> [CONSIGNE]:
Recopiez sans rien changer le passage de l'extrait sur la technoférence parentale ci-dessous compris entre « Les moments typiques » et « note Sophie Arnaudeau. », bornes incluses.

> [EXTRAIT SOURCE]:
Les moments typiques de la technoférence parentale
Pour notre experte, certaines phases de la journée sont particulièrement propices à la technoférence parentale. « Les activités les plus fréquemment associées à la technoférence seraient les repas, la routine du coucher, du matin et de la sieste, la technologie partagée avec l’enfant, le jeu, les voyages, les sorties ludiques et les tâches ménagères réalisées avec l’enfant », note Sophie Arnaudeau.
Or, il est avéré que ces parasitages digitaux sont particulièrement puissants puisqu’ils conduisent, selon les résultats d’une étude parue en 2019 dans la revue scientifique Sages Journal, à ignorer cinq fois plus les sollicitations de nos juniors qu’on ne le ferait si on écoutait de la musique, lisait un livre ou discutait avec une amie ! Une « absence-présence » qui peut générer chez eux une insécurité et des manques affectifs, et qui conduit aussi à ce qu’ils soient moins stimulés intellectuellement par les dialogues que l’on avec eux.
Le creuset d’émotions négatives chez les enfants
A force ne pas trouver suffisamment d’écoute parentale, les enfants peuvent aussi éprouver de la colère, voire de la détresse. Par ricochet, ils seront davantage susceptibles ensuite de s’emporter, de faire des caprices, et de témoigner une certaine intolérance à la frustration. « Si les enfants n’obtiennent aucune réponse ou une réponse faible à leurs tentatives de communication et à leurs besoins émotionnels, ils peuvent augmenter l’intensité de leur demande et adopter des comportements plus extrêmes pour atteindre l’attention du parent. Ont été décrits dans la littérature scientifique des cas récurrents de jeunes enfants faisant des bêtises, haussant la voix et manifestant des comportements plus impulsifs, alors que l’attention de leurs parents était concentrée sur un appareil mobile pendant les repas », développe Sophie Arnaudeau.

> [DONNÉES FOURNIES]:

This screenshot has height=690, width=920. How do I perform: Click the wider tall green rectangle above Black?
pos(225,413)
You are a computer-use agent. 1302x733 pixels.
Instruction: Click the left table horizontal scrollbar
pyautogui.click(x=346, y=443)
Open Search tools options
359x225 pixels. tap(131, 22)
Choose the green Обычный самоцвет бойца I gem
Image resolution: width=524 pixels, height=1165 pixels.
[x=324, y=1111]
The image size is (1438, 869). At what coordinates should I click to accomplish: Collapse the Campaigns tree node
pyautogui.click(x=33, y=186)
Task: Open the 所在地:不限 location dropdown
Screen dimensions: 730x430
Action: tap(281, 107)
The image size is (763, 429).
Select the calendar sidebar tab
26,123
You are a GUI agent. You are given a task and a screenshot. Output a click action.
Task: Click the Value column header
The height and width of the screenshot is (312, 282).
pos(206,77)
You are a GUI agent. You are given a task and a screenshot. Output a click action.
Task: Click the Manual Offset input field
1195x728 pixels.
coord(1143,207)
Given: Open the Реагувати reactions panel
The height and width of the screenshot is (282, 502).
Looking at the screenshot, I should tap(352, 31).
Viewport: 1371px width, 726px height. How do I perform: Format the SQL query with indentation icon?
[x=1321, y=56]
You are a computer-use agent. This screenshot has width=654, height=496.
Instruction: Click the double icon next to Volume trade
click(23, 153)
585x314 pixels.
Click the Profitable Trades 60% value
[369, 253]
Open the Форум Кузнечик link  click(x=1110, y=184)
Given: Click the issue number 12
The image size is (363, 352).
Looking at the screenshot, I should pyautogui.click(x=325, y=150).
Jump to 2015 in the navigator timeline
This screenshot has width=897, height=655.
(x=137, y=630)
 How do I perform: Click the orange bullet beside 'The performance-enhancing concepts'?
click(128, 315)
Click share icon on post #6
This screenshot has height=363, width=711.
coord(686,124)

> [RÉPONSE]:
Les moments typiques de la technoférence parentale
Pour notre experte, certaines phases de la journée sont particulièrement propices à la technoférence parentale. « Les activités les plus fréquemment associées à la technoférence seraient les repas, la routine du coucher, du matin et de la sieste, la technologie partagée avec l’enfant, le jeu, les voyages, les sorties ludiques et les tâches ménagères réalisées avec l’enfant », note Sophie Arnaudeau.